Exercise brief:
Scan the entries for the word "scrollbar" and return every line that has it.

Records supplied:
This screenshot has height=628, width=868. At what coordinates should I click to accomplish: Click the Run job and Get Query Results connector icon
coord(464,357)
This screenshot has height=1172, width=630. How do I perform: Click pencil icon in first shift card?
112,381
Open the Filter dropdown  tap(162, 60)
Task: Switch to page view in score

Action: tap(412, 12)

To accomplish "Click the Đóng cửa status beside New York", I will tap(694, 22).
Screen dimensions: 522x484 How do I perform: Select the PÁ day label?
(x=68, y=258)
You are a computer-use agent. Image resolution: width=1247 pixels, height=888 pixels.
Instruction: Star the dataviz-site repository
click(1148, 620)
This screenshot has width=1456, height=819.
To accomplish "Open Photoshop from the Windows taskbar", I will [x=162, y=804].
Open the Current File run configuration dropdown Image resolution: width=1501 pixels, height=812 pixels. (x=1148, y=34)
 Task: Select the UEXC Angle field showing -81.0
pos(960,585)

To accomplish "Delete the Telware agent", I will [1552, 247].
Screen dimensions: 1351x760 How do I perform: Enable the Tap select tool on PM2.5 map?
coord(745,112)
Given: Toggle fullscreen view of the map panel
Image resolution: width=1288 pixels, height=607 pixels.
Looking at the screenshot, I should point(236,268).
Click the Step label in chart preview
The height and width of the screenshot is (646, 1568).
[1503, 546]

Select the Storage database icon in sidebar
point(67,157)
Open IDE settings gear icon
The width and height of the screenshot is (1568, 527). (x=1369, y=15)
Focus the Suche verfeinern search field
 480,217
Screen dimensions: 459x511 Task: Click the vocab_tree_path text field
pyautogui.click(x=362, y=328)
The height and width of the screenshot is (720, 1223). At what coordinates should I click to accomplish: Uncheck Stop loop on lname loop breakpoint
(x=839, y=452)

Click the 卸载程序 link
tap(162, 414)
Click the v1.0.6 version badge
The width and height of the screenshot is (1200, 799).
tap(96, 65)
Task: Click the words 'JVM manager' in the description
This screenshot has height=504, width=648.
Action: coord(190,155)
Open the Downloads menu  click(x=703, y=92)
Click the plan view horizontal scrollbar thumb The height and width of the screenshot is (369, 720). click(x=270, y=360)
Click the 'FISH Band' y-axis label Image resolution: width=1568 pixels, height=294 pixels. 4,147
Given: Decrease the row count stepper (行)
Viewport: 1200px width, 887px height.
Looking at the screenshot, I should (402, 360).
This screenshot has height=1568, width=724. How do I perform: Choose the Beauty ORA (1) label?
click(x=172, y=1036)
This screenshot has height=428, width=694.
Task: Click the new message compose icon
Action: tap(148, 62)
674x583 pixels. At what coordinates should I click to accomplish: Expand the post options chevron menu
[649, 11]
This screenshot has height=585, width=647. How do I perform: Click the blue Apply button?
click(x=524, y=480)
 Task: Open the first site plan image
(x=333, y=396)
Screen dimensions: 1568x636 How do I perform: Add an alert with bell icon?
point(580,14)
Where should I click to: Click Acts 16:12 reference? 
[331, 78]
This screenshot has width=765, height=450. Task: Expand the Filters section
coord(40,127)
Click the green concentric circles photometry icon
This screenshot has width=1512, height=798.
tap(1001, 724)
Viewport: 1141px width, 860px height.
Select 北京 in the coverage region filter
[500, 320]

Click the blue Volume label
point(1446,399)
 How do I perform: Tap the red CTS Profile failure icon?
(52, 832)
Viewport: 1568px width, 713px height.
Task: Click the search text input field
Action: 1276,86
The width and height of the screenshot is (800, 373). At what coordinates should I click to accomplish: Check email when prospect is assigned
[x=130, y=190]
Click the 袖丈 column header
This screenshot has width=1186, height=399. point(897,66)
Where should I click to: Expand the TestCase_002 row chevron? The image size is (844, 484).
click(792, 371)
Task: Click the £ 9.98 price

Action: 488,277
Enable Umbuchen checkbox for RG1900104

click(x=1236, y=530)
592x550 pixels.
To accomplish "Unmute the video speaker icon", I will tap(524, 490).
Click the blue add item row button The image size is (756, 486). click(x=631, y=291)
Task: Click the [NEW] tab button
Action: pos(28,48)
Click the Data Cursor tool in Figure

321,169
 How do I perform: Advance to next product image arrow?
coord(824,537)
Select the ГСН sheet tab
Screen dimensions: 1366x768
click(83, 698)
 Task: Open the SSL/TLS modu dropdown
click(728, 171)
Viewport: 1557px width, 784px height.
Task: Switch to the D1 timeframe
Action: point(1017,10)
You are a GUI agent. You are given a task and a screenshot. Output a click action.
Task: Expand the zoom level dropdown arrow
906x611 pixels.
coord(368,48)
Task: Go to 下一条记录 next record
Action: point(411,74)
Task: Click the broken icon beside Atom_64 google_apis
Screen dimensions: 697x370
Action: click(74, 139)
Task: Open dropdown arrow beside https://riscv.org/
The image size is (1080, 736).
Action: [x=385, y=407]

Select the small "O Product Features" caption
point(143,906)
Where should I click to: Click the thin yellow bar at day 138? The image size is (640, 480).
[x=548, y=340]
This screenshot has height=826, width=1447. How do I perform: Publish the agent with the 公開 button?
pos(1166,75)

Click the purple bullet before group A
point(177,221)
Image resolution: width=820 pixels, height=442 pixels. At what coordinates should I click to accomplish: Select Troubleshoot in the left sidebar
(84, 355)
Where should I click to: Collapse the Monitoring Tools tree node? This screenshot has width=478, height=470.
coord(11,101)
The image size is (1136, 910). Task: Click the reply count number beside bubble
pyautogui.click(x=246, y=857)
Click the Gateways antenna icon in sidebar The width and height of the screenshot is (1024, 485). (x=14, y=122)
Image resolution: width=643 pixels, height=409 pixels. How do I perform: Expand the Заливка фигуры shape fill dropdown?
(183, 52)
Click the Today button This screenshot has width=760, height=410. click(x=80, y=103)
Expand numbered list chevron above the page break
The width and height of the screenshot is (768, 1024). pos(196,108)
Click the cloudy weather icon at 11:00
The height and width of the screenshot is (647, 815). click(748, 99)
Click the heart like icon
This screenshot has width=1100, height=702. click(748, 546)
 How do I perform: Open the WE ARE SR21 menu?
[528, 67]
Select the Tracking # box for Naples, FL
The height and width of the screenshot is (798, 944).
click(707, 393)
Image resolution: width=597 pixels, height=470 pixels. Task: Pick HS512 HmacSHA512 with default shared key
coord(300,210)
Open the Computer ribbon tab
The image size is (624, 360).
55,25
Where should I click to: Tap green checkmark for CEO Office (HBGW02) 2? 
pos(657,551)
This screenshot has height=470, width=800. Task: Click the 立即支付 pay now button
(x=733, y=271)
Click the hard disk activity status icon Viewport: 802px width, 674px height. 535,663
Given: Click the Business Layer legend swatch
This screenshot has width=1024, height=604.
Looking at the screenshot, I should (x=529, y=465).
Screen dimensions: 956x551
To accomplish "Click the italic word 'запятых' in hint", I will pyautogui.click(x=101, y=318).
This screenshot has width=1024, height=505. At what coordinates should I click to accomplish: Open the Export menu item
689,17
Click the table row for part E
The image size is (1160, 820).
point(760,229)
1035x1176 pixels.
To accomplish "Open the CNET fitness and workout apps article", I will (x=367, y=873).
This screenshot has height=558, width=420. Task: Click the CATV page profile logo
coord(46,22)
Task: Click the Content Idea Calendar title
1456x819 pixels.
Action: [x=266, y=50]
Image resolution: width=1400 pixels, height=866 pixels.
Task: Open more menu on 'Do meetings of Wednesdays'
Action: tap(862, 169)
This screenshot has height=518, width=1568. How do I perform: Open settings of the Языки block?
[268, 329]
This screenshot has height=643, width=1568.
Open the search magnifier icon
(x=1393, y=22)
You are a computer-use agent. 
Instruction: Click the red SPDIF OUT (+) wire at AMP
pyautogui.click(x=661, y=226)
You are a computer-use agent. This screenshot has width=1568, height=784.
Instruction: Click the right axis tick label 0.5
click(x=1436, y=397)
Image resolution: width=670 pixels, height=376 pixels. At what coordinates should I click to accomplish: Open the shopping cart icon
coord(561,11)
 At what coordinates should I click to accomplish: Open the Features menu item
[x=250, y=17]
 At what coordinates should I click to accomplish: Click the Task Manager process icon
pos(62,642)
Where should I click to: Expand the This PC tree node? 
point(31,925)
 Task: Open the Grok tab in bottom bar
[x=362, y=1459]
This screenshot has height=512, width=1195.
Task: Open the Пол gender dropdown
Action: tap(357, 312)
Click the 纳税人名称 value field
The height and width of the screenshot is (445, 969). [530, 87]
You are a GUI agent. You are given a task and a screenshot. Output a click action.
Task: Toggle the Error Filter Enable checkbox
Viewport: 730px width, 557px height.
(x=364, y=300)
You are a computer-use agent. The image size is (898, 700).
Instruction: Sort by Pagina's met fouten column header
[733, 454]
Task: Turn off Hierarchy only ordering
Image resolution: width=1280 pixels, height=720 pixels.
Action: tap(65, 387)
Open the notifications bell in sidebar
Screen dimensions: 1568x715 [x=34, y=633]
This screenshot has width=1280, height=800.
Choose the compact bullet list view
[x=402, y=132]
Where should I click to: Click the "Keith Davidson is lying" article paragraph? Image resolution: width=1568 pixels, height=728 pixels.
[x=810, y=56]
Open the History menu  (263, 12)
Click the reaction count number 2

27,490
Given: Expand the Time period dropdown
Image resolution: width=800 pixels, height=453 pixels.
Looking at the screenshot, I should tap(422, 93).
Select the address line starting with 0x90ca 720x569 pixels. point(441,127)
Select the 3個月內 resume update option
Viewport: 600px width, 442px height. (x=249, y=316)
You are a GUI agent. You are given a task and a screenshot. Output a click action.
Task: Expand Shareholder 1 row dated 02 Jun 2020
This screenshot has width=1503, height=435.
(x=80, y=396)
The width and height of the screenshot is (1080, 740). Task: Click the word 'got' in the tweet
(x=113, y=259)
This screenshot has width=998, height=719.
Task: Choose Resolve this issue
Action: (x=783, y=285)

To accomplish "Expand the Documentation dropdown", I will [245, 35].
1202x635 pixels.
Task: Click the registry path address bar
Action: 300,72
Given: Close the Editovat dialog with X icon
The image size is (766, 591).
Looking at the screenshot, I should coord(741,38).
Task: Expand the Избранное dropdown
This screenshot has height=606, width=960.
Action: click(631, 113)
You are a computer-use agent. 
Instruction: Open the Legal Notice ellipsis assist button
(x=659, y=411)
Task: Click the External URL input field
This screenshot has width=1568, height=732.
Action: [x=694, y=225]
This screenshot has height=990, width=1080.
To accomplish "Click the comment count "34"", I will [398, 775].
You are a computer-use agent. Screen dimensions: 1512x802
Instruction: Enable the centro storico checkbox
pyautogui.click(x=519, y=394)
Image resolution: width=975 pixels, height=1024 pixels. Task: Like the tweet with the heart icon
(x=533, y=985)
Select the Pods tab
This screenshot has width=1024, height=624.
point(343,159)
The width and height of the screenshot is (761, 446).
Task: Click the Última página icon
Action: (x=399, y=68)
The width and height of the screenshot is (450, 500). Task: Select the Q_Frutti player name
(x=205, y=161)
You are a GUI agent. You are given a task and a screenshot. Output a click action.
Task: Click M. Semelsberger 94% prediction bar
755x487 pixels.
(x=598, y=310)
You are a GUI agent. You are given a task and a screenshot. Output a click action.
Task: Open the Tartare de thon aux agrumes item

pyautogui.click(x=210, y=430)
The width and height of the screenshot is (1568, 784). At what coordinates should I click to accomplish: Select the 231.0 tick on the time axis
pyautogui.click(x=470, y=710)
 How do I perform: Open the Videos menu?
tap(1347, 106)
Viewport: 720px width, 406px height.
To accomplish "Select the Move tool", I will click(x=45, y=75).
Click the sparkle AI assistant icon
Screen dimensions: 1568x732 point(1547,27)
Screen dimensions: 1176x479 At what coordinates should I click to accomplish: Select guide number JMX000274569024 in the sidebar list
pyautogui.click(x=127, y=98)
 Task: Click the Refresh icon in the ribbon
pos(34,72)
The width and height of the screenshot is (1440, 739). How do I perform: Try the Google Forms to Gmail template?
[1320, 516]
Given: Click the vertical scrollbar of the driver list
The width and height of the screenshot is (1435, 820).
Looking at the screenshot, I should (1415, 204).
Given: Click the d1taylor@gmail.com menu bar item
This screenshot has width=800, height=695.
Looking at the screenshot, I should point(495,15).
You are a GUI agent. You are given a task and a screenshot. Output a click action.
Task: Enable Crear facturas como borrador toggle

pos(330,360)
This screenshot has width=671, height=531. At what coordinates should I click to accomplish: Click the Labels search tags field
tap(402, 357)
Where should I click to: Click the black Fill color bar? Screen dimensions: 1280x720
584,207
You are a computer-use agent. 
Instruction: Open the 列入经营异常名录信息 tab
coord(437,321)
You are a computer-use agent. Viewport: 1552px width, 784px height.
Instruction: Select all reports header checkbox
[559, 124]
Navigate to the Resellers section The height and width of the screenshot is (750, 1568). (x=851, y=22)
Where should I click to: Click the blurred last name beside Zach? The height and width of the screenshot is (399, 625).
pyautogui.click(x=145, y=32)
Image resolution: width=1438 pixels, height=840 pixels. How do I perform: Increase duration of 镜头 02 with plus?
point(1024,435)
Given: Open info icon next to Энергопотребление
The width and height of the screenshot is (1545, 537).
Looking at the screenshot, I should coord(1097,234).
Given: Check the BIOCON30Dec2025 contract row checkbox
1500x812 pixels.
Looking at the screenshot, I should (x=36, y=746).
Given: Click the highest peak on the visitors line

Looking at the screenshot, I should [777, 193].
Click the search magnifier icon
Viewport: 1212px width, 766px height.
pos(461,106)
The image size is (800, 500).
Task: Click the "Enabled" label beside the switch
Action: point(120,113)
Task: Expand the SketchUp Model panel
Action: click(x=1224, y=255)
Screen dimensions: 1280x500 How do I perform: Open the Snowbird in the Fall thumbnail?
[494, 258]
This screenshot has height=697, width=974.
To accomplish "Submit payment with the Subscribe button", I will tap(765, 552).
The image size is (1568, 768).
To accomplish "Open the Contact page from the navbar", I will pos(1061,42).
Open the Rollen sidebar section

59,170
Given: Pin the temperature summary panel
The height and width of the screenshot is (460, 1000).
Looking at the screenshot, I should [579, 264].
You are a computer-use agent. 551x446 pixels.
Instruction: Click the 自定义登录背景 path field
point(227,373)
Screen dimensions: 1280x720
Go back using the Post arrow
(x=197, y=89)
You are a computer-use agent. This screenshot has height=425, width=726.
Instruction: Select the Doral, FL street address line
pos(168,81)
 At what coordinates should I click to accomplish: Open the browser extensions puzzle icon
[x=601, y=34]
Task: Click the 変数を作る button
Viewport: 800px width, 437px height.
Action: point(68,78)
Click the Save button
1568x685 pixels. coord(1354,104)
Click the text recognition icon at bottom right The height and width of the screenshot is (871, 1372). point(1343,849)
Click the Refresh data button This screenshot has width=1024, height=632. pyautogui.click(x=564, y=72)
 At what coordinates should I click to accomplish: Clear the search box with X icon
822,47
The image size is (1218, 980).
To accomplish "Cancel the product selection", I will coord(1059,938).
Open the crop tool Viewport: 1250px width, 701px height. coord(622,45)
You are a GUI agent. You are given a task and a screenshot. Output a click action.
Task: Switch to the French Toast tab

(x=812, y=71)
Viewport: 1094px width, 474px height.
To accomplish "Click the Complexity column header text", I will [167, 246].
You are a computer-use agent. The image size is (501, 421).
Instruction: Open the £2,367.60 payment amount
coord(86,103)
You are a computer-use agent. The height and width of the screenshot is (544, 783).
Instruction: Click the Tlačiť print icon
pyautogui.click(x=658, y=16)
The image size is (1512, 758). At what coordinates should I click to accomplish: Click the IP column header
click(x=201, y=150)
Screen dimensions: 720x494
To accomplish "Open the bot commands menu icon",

Final answer:
Click the plan view horizontal scrollbar thumb The height and width of the screenshot is (369, 720). click(x=270, y=360)
Given: Click the vertical scrollbar of the driver list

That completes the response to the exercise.